Das "Königreich Deutschland"
Beim nun verbotenen "Königreich Deutschland" handelt es sich laut Bundesinnenministerium um die größte Vereinigung der sogenannten Reichsbürger- und Selbstverwalter-Szene. Bundesinnenminister Alexander Dobrindt (CSU) sprach am Dienstag von schätzungsweise rund 1.000 Anhängerinnen und Anhängern. Sie erkennen die Existenz der Bundesrepublik Deutschland nicht an und lehnen damit verbundene Institutionen ab, etwa das Rechtssystem.

Dementsprechend errichtete die Gruppierung selbst "pseudostaatliche Strukturen und Institutionen", wie es die Bundesanwaltschaft formuliert. Unter anderem wurden demnach ein Bank- und Versicherungssystem, ein "Meldeamt mit fiktiven Ausweisdokumenten" und eine eigene Währung geschaffen.
Die Bank- und Versicherungsgeschäfte halfen bei der Geldbeschaffung, weitere Mittel flossen als Spenden oder Einnahmen aus Seminaren. Das Bundesinnenministerium bezeichnet die "dezidierte profitorientierte Ausrichtung" der Vereinigung als "wesensprägend". Laut dem Bundesamt für Verfassungsschutz warb die Gruppe um Unterstützung auch mit dem Argument, im "Königreich" müssten keine Steuern an die Bundesrepublik gezahlt werden.

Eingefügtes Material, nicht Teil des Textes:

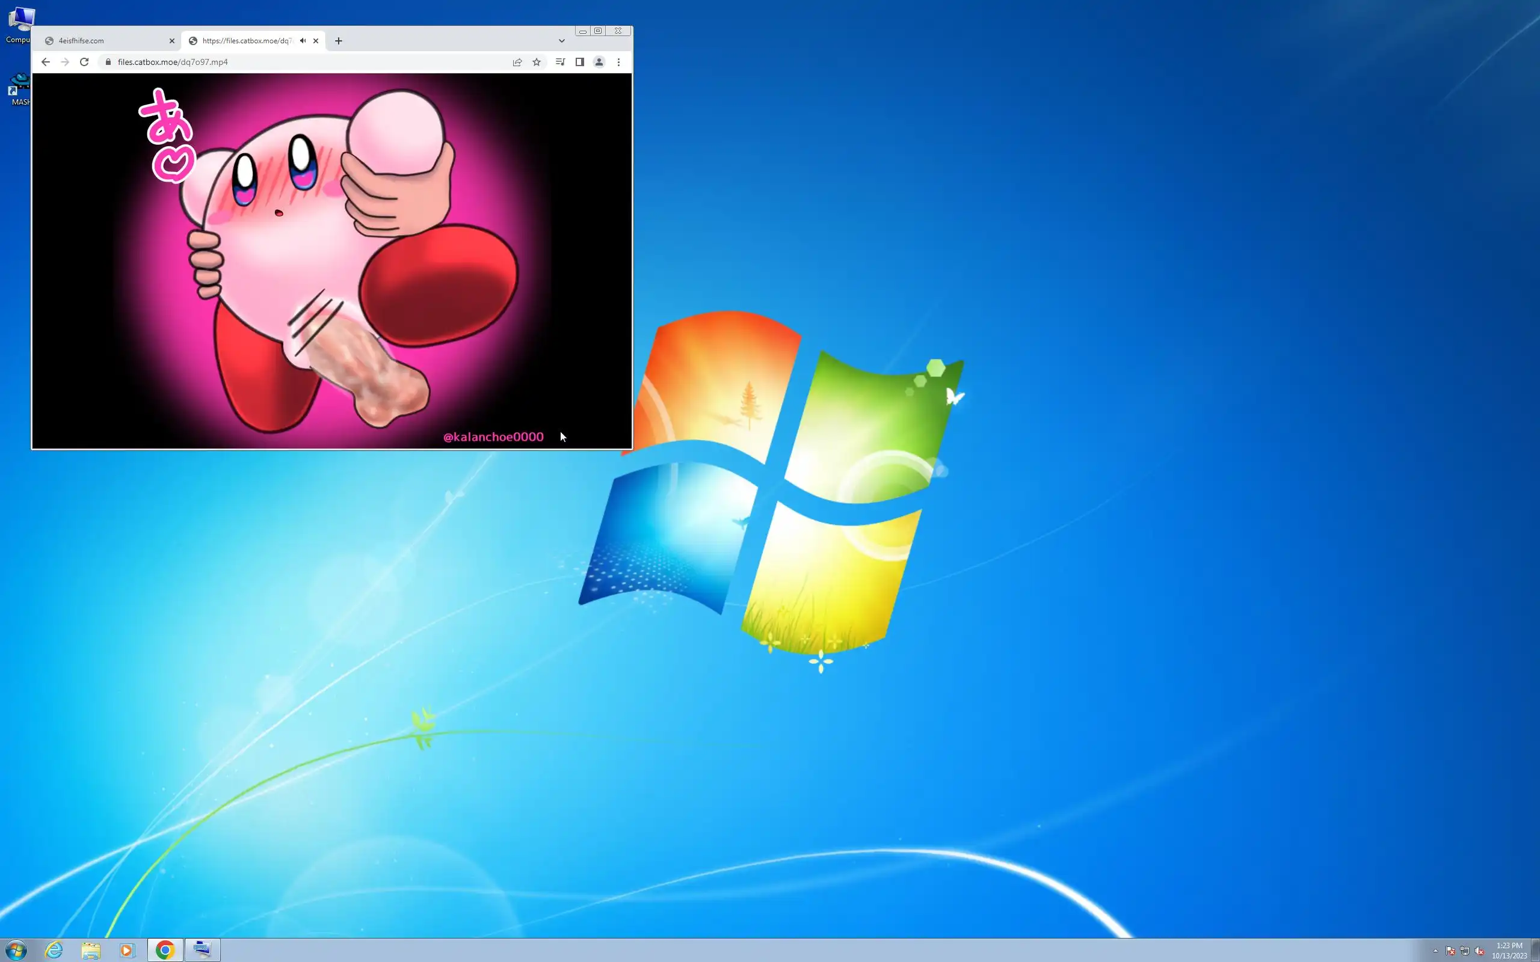1540x962 pixels.
Task: Click the share this page icon
Action: [517, 62]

Die Ideologie des "Königreichs" ist laut Innenministerium verschwörungstheroretisch und antisemitisch geprägt. Die staatlichen Institutionen Deutschlands und anderer Länder werden demnach "als satanisch unterwandert" oder "von jüdischen Clans gelenkt" dargestellt.
Gegründet wurde das "Königreich" 2012 in Wittenberg. Kopf des Vereins ist Peter F., der bereits mehrfach vor Gericht stand und auch schon im Gefängnis saß. Er wurde am Dienstag festgenommen.